• _DIRECTIONS FOR THIS TASK_
Only the lines from the one holding "This screenshot has width=1536, height=784." to the final line of the material below belong in the answer, transcribed exactly.

• _EXTRACTED ENTRIES_
- - -

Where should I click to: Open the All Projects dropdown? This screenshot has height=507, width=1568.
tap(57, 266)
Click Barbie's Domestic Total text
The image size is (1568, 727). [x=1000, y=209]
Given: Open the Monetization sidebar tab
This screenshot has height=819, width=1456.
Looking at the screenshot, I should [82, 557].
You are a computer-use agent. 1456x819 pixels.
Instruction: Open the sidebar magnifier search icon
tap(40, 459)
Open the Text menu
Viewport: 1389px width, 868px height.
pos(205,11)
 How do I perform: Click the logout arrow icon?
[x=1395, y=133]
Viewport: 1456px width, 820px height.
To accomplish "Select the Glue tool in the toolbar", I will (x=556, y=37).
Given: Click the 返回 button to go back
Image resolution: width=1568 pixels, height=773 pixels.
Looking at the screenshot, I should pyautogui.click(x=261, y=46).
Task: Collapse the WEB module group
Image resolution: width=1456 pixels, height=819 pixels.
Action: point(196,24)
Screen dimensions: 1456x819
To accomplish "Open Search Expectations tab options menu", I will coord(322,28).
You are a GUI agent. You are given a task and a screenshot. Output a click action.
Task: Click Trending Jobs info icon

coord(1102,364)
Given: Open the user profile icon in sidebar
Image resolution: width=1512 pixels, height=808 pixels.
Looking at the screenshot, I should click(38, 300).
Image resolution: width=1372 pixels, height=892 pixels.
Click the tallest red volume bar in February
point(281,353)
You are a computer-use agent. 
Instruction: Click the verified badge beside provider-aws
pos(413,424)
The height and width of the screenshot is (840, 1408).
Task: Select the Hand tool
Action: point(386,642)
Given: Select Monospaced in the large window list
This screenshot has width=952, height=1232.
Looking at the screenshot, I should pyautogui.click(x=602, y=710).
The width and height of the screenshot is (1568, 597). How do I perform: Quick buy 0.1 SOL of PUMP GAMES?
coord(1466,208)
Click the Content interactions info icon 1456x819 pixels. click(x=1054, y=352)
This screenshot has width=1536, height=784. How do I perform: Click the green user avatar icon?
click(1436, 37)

- - -

• _SOLUTION FOR THIS TASK_
This screenshot has width=1536, height=784. How do I perform: Click the green user avatar icon?
click(1436, 37)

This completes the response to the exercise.